• [ENREGISTREMENTS FOURNIS]
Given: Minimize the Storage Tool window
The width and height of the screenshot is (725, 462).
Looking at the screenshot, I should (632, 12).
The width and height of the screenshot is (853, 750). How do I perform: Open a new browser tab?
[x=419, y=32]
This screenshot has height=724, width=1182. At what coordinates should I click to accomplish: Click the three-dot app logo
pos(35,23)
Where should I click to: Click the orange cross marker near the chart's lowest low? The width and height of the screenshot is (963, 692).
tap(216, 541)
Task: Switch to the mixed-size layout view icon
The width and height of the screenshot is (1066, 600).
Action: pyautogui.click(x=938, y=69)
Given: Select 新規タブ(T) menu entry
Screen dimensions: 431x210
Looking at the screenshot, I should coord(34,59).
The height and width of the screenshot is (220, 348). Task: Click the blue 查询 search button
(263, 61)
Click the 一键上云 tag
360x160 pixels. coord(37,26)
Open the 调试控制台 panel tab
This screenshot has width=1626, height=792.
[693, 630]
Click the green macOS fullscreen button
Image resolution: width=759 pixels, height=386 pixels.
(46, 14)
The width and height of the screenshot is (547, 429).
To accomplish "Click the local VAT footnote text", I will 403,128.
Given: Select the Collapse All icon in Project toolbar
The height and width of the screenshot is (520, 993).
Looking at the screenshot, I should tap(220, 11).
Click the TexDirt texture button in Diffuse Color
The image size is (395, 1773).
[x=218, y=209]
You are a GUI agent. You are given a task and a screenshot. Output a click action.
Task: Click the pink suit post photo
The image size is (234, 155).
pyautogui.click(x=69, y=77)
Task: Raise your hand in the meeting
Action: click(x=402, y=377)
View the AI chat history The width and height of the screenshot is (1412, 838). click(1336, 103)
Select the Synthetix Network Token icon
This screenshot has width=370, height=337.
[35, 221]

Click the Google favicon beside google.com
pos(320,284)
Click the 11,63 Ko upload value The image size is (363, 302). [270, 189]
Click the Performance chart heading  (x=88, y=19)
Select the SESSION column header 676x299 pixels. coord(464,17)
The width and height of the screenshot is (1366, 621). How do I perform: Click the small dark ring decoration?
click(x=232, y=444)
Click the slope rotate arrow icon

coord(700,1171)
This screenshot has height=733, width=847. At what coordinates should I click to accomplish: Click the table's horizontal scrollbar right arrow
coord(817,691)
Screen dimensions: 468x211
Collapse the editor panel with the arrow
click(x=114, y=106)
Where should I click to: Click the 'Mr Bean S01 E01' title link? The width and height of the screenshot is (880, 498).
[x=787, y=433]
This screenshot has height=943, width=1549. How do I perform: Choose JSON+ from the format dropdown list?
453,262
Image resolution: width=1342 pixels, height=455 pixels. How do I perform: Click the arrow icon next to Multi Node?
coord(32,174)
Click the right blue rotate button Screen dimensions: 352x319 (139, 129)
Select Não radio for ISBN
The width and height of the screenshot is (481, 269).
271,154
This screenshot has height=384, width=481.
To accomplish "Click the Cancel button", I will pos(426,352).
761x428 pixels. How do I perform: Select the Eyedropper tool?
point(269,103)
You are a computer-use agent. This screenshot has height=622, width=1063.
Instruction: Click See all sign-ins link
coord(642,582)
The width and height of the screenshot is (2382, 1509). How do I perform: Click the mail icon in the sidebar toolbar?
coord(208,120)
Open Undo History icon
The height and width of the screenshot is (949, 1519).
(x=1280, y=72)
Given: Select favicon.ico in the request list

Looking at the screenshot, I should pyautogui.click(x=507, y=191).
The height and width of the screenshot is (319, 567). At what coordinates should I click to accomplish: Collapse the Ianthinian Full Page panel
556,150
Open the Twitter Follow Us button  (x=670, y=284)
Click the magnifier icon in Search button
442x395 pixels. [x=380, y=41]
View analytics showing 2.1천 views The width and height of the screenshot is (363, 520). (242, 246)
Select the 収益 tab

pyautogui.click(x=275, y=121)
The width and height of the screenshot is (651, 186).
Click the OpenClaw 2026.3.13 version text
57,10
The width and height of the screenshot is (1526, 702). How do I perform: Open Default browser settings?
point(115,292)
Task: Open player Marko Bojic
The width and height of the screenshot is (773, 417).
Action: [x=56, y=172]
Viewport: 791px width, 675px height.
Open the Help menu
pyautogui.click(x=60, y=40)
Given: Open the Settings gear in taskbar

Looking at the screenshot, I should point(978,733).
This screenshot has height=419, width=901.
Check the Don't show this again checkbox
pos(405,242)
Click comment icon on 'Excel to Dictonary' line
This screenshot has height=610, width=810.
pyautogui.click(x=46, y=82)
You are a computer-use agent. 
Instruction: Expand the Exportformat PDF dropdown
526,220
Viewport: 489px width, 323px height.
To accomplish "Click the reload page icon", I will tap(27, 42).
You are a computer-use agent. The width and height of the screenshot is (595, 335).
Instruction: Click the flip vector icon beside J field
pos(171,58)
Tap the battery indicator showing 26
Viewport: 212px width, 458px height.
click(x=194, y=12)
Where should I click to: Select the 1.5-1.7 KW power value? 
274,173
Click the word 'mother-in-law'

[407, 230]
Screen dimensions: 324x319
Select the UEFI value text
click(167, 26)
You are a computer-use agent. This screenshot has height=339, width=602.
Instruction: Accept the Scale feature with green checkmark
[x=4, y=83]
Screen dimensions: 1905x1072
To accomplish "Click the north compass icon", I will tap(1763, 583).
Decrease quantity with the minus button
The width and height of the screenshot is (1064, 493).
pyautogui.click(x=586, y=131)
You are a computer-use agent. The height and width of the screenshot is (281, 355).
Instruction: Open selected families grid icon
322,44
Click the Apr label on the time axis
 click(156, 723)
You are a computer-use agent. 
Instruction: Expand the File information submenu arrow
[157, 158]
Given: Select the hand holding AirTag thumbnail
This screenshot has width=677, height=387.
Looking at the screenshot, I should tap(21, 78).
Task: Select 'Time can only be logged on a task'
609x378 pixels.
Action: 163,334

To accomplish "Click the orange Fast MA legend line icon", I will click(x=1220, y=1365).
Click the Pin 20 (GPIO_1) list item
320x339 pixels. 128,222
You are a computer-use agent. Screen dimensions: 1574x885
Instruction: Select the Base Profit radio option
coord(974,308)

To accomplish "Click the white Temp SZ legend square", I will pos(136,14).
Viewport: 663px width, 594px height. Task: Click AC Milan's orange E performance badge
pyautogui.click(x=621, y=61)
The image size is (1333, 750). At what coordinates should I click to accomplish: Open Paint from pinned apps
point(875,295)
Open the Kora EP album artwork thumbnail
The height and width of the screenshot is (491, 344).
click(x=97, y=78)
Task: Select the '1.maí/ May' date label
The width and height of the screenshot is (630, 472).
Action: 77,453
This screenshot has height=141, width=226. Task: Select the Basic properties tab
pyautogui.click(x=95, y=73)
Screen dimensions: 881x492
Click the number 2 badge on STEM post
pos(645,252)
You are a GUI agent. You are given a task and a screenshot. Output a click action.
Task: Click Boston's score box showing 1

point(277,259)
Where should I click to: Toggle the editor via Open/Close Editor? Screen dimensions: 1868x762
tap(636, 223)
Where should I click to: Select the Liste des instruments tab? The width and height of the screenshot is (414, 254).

• [OBJECTIF] Recopiez à l'identique chaque ligne des enregistrements ci-dessus, du début à la fin.

• [RÉPONSE À L'EXERCICE]
Given: Minimize the Storage Tool window
The width and height of the screenshot is (725, 462).
Looking at the screenshot, I should (632, 12).
The width and height of the screenshot is (853, 750). How do I perform: Open a new browser tab?
[x=419, y=32]
This screenshot has height=724, width=1182. At what coordinates should I click to accomplish: Click the three-dot app logo
pos(35,23)
Where should I click to: Click the orange cross marker near the chart's lowest low? The width and height of the screenshot is (963, 692).
tap(216, 541)
Task: Switch to the mixed-size layout view icon
The width and height of the screenshot is (1066, 600).
Action: pyautogui.click(x=938, y=69)
Given: Select 新規タブ(T) menu entry
Screen dimensions: 431x210
Looking at the screenshot, I should coord(34,59).
The height and width of the screenshot is (220, 348). Task: Click the blue 查询 search button
(263, 61)
Click the 一键上云 tag
360x160 pixels. coord(37,26)
Open the 调试控制台 panel tab
This screenshot has width=1626, height=792.
[693, 630]
Click the green macOS fullscreen button
Image resolution: width=759 pixels, height=386 pixels.
(46, 14)
The width and height of the screenshot is (547, 429).
To accomplish "Click the local VAT footnote text", I will 403,128.
Given: Select the Collapse All icon in Project toolbar
The height and width of the screenshot is (520, 993).
Looking at the screenshot, I should tap(220, 11).
Click the TexDirt texture button in Diffuse Color
The image size is (395, 1773).
[x=218, y=209]
You are a GUI agent. You are given a task and a screenshot. Output a click action.
Task: Click the pink suit post photo
The image size is (234, 155).
pyautogui.click(x=69, y=77)
Task: Raise your hand in the meeting
Action: click(x=402, y=377)
View the AI chat history The width and height of the screenshot is (1412, 838). click(1336, 103)
Select the Synthetix Network Token icon
This screenshot has width=370, height=337.
[35, 221]

Click the Google favicon beside google.com
pos(320,284)
Click the 11,63 Ko upload value The image size is (363, 302). [270, 189]
Click the Performance chart heading  (x=88, y=19)
Select the SESSION column header 676x299 pixels. coord(464,17)
The width and height of the screenshot is (1366, 621). How do I perform: Click the small dark ring decoration?
click(x=232, y=444)
Click the slope rotate arrow icon

coord(700,1171)
This screenshot has height=733, width=847. At what coordinates should I click to accomplish: Click the table's horizontal scrollbar right arrow
coord(817,691)
Screen dimensions: 468x211
Collapse the editor panel with the arrow
click(x=114, y=106)
Where should I click to: Click the 'Mr Bean S01 E01' title link? The width and height of the screenshot is (880, 498).
[x=787, y=433]
This screenshot has height=943, width=1549. How do I perform: Choose JSON+ from the format dropdown list?
453,262
Image resolution: width=1342 pixels, height=455 pixels. How do I perform: Click the arrow icon next to Multi Node?
coord(32,174)
Click the right blue rotate button Screen dimensions: 352x319 (139, 129)
Select Não radio for ISBN
The width and height of the screenshot is (481, 269).
271,154
This screenshot has height=384, width=481.
To accomplish "Click the Cancel button", I will pos(426,352).
761x428 pixels. How do I perform: Select the Eyedropper tool?
point(269,103)
You are a computer-use agent. This screenshot has height=622, width=1063.
Instruction: Click See all sign-ins link
coord(642,582)
The width and height of the screenshot is (2382, 1509). How do I perform: Click the mail icon in the sidebar toolbar?
coord(208,120)
Open Undo History icon
The height and width of the screenshot is (949, 1519).
(x=1280, y=72)
Given: Select favicon.ico in the request list

Looking at the screenshot, I should pyautogui.click(x=507, y=191).
The height and width of the screenshot is (319, 567). At what coordinates should I click to accomplish: Collapse the Ianthinian Full Page panel
556,150
Open the Twitter Follow Us button  (x=670, y=284)
Click the magnifier icon in Search button
442x395 pixels. [x=380, y=41]
View analytics showing 2.1천 views The width and height of the screenshot is (363, 520). (242, 246)
Select the 収益 tab

pyautogui.click(x=275, y=121)
The width and height of the screenshot is (651, 186).
Click the OpenClaw 2026.3.13 version text
57,10
The width and height of the screenshot is (1526, 702). How do I perform: Open Default browser settings?
point(115,292)
Task: Open player Marko Bojic
The width and height of the screenshot is (773, 417).
Action: [x=56, y=172]
Viewport: 791px width, 675px height.
Open the Help menu
pyautogui.click(x=60, y=40)
Given: Open the Settings gear in taskbar

Looking at the screenshot, I should point(978,733).
This screenshot has height=419, width=901.
Check the Don't show this again checkbox
pos(405,242)
Click comment icon on 'Excel to Dictonary' line
This screenshot has height=610, width=810.
pyautogui.click(x=46, y=82)
You are a computer-use agent. 
Instruction: Expand the Exportformat PDF dropdown
526,220
Viewport: 489px width, 323px height.
To accomplish "Click the reload page icon", I will tap(27, 42).
You are a computer-use agent. The width and height of the screenshot is (595, 335).
Instruction: Click the flip vector icon beside J field
pos(171,58)
Tap the battery indicator showing 26
Viewport: 212px width, 458px height.
click(x=194, y=12)
Where should I click to: Select the 1.5-1.7 KW power value? 
274,173
Click the word 'mother-in-law'

[407, 230]
Screen dimensions: 324x319
Select the UEFI value text
click(167, 26)
You are a computer-use agent. This screenshot has height=339, width=602.
Instruction: Accept the Scale feature with green checkmark
[x=4, y=83]
Screen dimensions: 1905x1072
To accomplish "Click the north compass icon", I will tap(1763, 583).
Decrease quantity with the minus button
The width and height of the screenshot is (1064, 493).
pyautogui.click(x=586, y=131)
You are a computer-use agent. The height and width of the screenshot is (281, 355).
Instruction: Open selected families grid icon
322,44
Click the Apr label on the time axis
 click(156, 723)
You are a computer-use agent. 
Instruction: Expand the File information submenu arrow
[157, 158]
Given: Select the hand holding AirTag thumbnail
This screenshot has width=677, height=387.
Looking at the screenshot, I should tap(21, 78).
Task: Select 'Time can only be logged on a task'
609x378 pixels.
Action: 163,334

To accomplish "Click the orange Fast MA legend line icon", I will click(x=1220, y=1365).
Click the Pin 20 (GPIO_1) list item
320x339 pixels. 128,222
You are a computer-use agent. Screen dimensions: 1574x885
Instruction: Select the Base Profit radio option
coord(974,308)

To accomplish "Click the white Temp SZ legend square", I will pos(136,14).
Viewport: 663px width, 594px height. Task: Click AC Milan's orange E performance badge
pyautogui.click(x=621, y=61)
The image size is (1333, 750). At what coordinates should I click to accomplish: Open Paint from pinned apps
point(875,295)
Open the Kora EP album artwork thumbnail
The height and width of the screenshot is (491, 344).
click(x=97, y=78)
Task: Select the '1.maí/ May' date label
The width and height of the screenshot is (630, 472).
Action: 77,453
This screenshot has height=141, width=226. Task: Select the Basic properties tab
pyautogui.click(x=95, y=73)
Screen dimensions: 881x492
Click the number 2 badge on STEM post
pos(645,252)
You are a GUI agent. You are given a task and a screenshot. Output a click action.
Task: Click Boston's score box showing 1

point(277,259)
Where should I click to: Toggle the editor via Open/Close Editor? Screen dimensions: 1868x762
tap(636, 223)
Where should I click to: Select the Liste des instruments tab? The width and height of the screenshot is (414, 254).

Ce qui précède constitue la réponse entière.